Verres, a Roman Governor of Sicily, gave audiences with wreaths of roses around his neck and upon his head, sitting upon a cushion made of the finest Malta linen, full of sweet-scented rosebuds. Cleopatra and Nero extravagantly decorated their banqueting halls with rosy ornaments and garlands, and distinguished guests were greeted amid roseate bowers, while the merry dance went round in an atmosphere redolent with roseal odors. Every evidence exists that we must connect the rose with the love of antiquity, for the ancients preserved its luxury, and it was the ornament of their festivals, their altars and their tombs, while their poets made the rose the symbol of innocence and modesty, of grace and beauty. It is even probable that the Romans had roses of similar species with some of those we now cultivate, since they practiced sowing the seed, as well as propagated by cuttings, by budding and grafting. Hothouse growth was also understood and practiced, says Seneca, and it was a boast to have carried to perfection this flower, so far as to surpass the cultivators of Alexandria, Memphis and Rhodes. That the rose never tires is shown by its reputation through all ages.

A hundred generations have passed attended by revolution of empires and desolating invasions, but time has not detracted from the loveliness of beauty's queen, nor has renewed associates made the rose less alluring.

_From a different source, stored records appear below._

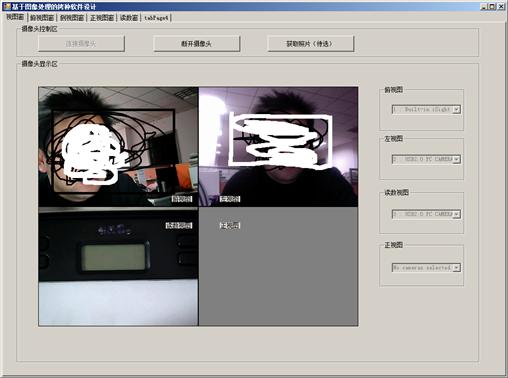
Task: Click the greyed-out 连接摄像头 button
Action: [81, 44]
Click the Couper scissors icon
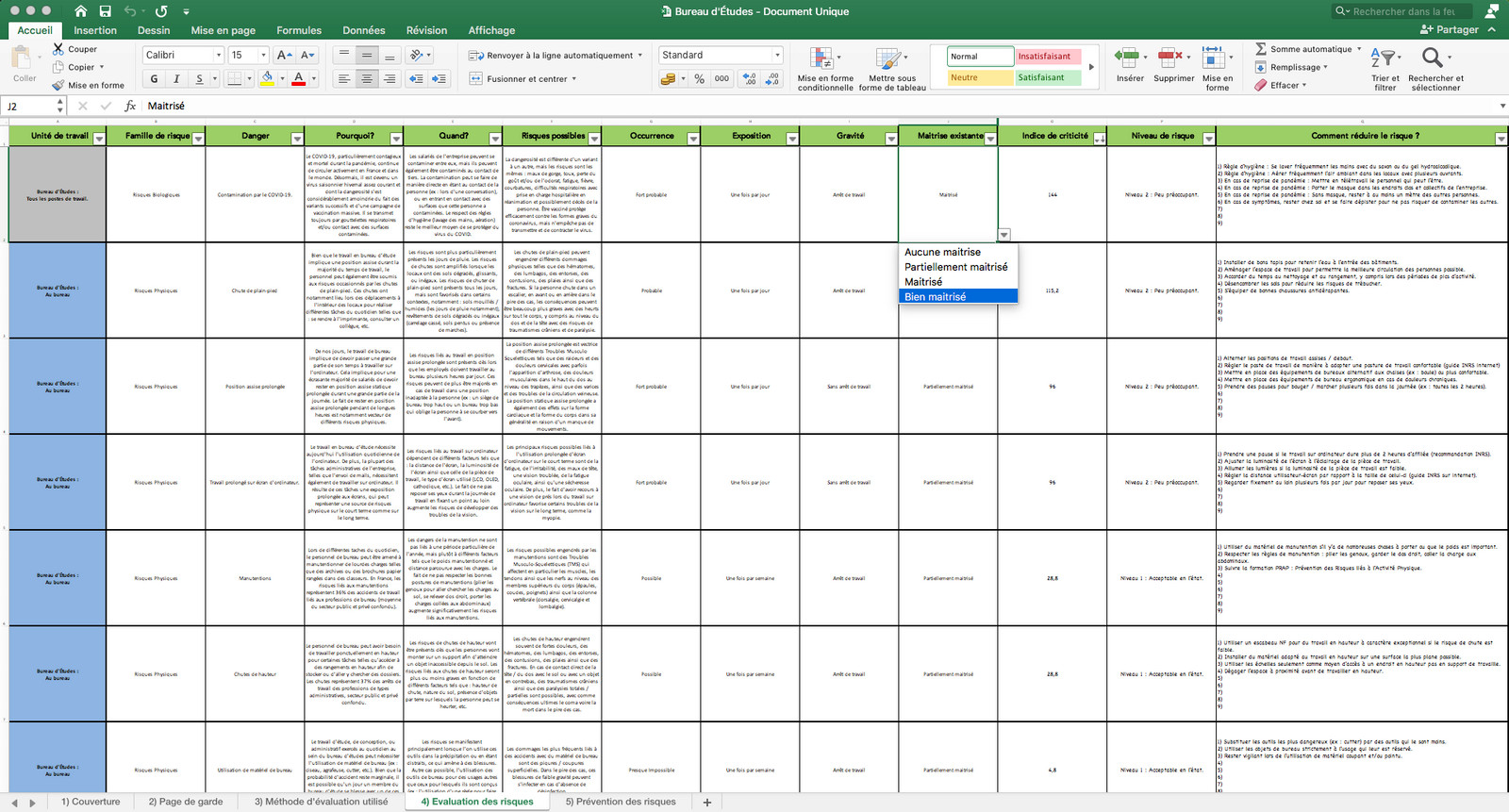The image size is (1509, 812). 58,49
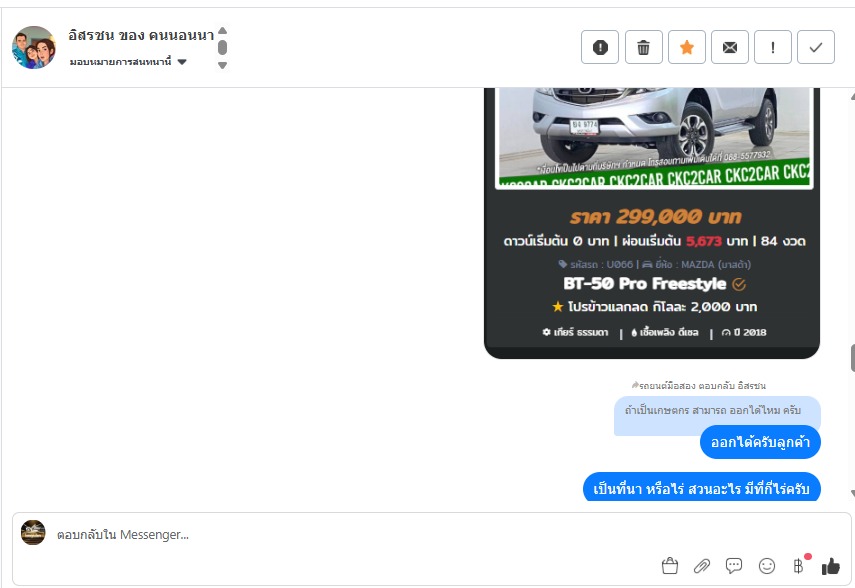Click the up arrow beside the contact name
This screenshot has width=855, height=588.
222,31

Memory bears us up the stream of time, when we are to believe that the roses in the famous gardens of the East were as pure and constant as now, relics of Eden's bowers, "sweet nurslings of the vernal skies, bathed in soft airs." The same resistless beauty was doubtless manifest, flaunting in the shades of early morn; the same sunshine loved them then, because they were so fair; the same closing and fading of the petals was descried under the dropping of the gloaming dews. In their original clime, where the powers of admiration were never exhausted, the Syrian and Musk rose, replete with dewy wine, covered the sacred ground. No frost candied the grass, emblems of life continually existed, and roses glowed in gemlike tinges, hanging in cataracts from the gray walls of the fortified villages, topped by a crown of foliage. Amid such scenes the traveller exclaimed, in admiration, " Who can paint like nature ?" as one beholds this shadowy curtain of gorgeous colors on mouldering stone-work, when the sun goes down behind the amethyst-tinted hills.

In summer time, in our favored locality, the admirer of the rose can find refreshment, rest and peace in this parterre, as he surveys with delight his favorite collection, whose brightness and sweetness bring tender memories, solaces and hopes; while the reflections awakened by floricultural nomenclature afford new sources for enjoyment. This companionship of distinguished acquaintances attired in rich apparel - the Counts and Duchesses, Princes and Barons, Queens and Empresses, Lords and Marquises, Ladys and Sirs, Madames and Mademoiselles, are a royal family grand and graceful when expanded to fullest beauty of flowers, purple, red and white, amidst rosebuds, blushing through their bowers of green, more lovely because more concealed. Providence, R. I.